Let me note, Daddy-O expends great puffs of energy denying that she is a Daddy's girl. But a longtime friend insists that the minute I walk out the door, he's bringing her bonbons on a velvet pillow. I've often imagined him squiring her about Wegmans, with a team of burly guys carting her about in a royal palanquin.
So we arrived in DC, to a mid-sized university meeting room transformed into a runway lined with rows of chairs on either side. While he parked, I took her in but she got ahead of me while I was filling out paperwork. By the time I gathered up several hangers of alternate outfits and a tote full of shoes, tights, wipes, cream, and hair accessories, she had gotten into line and was already taking a turn on the walk. Sadly, it was a stiff, nervous, taken-off guard kind of amble. Enter Daddy-O.
He was thoroughly miffed with me, grabbed her hand and stormed off to get her back in line. All the while muttering about how none of this would have happened if he had been there. I went to the far end of the room to snap a few runway shots for her next turn. He camped out at the entrance to the walk at the makeshift backstage. I should have been snapping pics of him - he was clearly coaching her like she was about to hit the swimsuit competition. Smile and pose, smile and pose; now, walk and walk and walk to the judges, stand and turn, now, walk, walk, and smile.

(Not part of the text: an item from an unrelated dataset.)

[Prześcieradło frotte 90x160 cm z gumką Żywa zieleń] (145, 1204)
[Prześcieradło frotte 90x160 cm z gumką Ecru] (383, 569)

I half-expected him to break into a tune from Gypsy. He went totally Pageant Dad on my butt, hissing, "Her hair really needs some product!" He dismissed me to rifle through the veritable steamer trunk of supplies to fetch her Moroccan hair oil. He scrunched the bejesus out of her curls and refreshed them by twirling thick stands around his fingers. I was scared. Where the heck was my husband, the guy who couldn't even scoop her hair into a ponytail? The guy who marveled appreciatively at all those Dads onYoutube who styled their baby girls' hair using a vacuum. He snapped me out of that reverie with an accusation: "You were supposed to get her hair trimmed. Knew I should have done it myself!"
As he was escorting her to the still phtoograhy session, he mouthed to me , " Next time, the fancy velvet dress. That's what we should have done this time." Maybe if I'm lucky, I'll redeem myself and get a chance to be her back up stylist. That's if I can remember to prepare the caviar treatment for her follicles.